» Task item: If a line in the records below contains the word "computer", return that line.

» Dataset records:
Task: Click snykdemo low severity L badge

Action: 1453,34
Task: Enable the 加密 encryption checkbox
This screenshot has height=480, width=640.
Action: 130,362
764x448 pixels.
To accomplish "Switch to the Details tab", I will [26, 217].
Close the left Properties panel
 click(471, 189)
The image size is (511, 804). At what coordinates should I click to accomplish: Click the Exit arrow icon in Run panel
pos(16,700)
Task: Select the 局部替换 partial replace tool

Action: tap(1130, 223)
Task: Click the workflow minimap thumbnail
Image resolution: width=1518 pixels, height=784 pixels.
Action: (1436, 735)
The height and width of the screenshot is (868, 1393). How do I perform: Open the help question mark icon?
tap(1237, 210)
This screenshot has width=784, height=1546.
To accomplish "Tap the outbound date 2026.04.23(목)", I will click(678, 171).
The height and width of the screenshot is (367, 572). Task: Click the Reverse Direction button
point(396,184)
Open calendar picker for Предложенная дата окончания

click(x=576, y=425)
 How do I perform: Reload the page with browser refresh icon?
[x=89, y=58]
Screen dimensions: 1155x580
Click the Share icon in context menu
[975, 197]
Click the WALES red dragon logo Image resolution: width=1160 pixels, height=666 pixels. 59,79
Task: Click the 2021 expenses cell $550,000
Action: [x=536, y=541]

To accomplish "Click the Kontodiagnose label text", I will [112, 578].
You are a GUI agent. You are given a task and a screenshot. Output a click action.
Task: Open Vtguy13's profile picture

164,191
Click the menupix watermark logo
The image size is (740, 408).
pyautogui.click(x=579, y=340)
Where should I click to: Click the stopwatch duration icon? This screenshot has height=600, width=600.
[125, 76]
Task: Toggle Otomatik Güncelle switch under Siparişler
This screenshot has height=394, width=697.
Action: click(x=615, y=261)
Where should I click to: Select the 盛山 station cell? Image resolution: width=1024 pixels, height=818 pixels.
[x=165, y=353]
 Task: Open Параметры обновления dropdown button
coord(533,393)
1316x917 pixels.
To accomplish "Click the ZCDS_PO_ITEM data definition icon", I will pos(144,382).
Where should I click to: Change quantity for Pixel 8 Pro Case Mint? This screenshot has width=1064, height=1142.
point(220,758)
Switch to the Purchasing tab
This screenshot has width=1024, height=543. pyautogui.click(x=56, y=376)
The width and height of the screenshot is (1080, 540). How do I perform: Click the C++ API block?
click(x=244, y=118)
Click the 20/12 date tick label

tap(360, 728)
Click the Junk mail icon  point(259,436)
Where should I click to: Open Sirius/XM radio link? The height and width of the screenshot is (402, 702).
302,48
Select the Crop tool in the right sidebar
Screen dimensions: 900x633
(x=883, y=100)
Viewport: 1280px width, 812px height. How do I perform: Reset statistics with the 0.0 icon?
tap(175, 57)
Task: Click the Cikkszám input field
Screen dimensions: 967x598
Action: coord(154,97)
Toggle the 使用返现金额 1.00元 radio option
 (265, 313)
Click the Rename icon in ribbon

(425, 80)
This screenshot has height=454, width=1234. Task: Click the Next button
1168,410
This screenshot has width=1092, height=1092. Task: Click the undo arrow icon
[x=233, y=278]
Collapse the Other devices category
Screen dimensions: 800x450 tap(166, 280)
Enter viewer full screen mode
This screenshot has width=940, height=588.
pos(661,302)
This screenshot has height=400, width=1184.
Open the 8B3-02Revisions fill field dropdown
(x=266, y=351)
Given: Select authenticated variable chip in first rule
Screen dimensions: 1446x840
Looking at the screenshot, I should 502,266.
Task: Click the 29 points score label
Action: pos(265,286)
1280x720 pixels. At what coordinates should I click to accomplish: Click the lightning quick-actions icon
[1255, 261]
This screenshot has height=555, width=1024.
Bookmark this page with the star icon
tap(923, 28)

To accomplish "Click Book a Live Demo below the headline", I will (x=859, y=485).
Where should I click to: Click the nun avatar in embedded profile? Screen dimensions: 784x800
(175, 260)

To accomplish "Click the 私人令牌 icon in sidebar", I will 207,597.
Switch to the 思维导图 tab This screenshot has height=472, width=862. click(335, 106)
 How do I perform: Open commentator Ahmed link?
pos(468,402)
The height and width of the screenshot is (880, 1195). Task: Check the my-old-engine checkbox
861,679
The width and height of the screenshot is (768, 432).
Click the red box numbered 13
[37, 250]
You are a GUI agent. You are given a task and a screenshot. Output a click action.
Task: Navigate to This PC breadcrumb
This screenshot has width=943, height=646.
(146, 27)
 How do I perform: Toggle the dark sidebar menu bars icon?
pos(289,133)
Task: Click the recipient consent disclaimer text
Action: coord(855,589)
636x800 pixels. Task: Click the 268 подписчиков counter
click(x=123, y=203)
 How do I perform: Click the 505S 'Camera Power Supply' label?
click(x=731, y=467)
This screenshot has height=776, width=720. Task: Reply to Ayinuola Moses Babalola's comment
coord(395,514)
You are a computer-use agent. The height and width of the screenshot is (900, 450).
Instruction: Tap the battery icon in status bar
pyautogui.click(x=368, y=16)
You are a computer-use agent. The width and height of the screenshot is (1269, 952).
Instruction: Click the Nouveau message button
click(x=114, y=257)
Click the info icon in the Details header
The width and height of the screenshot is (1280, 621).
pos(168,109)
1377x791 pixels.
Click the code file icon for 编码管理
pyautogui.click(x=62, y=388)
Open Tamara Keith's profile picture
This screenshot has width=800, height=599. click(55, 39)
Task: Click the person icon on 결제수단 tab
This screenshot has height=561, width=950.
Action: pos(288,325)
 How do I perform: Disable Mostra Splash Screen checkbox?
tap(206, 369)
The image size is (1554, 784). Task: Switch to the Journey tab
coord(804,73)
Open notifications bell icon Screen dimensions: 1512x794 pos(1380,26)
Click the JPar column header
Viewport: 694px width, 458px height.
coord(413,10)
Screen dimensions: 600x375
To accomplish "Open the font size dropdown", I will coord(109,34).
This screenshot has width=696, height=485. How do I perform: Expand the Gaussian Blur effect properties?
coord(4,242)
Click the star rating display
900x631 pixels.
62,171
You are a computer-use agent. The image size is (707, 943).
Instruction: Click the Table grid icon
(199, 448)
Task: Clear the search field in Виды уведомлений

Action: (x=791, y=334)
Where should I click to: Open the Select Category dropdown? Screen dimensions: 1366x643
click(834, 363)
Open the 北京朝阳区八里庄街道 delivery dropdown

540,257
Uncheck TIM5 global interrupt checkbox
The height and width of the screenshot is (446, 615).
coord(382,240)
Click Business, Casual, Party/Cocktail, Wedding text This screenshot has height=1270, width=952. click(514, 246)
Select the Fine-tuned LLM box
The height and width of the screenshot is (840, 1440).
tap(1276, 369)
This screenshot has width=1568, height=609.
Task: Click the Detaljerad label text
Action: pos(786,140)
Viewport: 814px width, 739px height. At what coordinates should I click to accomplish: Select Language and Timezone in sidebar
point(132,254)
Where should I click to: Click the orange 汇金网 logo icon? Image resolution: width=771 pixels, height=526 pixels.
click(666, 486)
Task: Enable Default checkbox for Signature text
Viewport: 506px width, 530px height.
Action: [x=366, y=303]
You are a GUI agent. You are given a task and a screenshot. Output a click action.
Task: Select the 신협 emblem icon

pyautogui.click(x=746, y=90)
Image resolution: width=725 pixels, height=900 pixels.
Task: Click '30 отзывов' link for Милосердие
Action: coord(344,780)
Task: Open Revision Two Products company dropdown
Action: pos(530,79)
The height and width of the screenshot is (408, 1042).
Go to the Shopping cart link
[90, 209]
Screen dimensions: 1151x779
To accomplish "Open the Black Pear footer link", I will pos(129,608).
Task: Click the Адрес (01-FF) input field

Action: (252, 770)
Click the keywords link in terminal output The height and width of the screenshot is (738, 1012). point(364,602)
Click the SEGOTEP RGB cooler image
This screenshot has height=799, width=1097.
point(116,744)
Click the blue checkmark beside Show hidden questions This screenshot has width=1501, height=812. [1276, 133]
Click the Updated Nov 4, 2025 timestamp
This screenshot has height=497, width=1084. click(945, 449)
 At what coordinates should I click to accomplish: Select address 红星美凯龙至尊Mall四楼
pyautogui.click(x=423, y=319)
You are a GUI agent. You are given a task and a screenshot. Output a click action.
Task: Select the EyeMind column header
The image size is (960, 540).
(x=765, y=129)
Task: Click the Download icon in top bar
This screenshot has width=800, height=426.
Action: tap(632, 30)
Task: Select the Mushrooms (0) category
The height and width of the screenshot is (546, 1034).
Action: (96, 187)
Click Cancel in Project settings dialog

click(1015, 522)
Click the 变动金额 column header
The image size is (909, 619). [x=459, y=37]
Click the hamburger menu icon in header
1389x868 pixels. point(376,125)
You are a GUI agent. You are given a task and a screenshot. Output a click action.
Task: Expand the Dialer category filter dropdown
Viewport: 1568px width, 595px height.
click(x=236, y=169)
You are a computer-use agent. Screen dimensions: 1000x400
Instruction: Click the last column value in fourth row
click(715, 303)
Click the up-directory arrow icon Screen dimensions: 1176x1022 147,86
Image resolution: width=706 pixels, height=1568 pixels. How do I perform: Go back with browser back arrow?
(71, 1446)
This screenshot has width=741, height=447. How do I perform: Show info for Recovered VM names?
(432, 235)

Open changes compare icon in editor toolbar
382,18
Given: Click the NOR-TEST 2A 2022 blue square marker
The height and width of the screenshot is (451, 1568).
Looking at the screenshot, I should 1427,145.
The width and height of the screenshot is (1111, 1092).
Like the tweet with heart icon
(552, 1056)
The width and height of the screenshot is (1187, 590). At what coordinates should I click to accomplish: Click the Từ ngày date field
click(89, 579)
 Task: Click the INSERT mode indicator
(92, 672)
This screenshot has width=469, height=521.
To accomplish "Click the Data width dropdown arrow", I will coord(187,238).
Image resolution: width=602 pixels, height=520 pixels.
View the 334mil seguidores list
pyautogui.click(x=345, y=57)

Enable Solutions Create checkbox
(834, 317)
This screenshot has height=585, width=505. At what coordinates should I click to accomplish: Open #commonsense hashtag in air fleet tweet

» Response:
You are a computer-use agent. The height and width of the screenshot is (900, 450).
You are a computer-use agent. The width and height of the screenshot is (1269, 952).
You are a computer-use agent. The image size is (707, 943).
You are a computer-use agent. Screen dimensions: 1000x400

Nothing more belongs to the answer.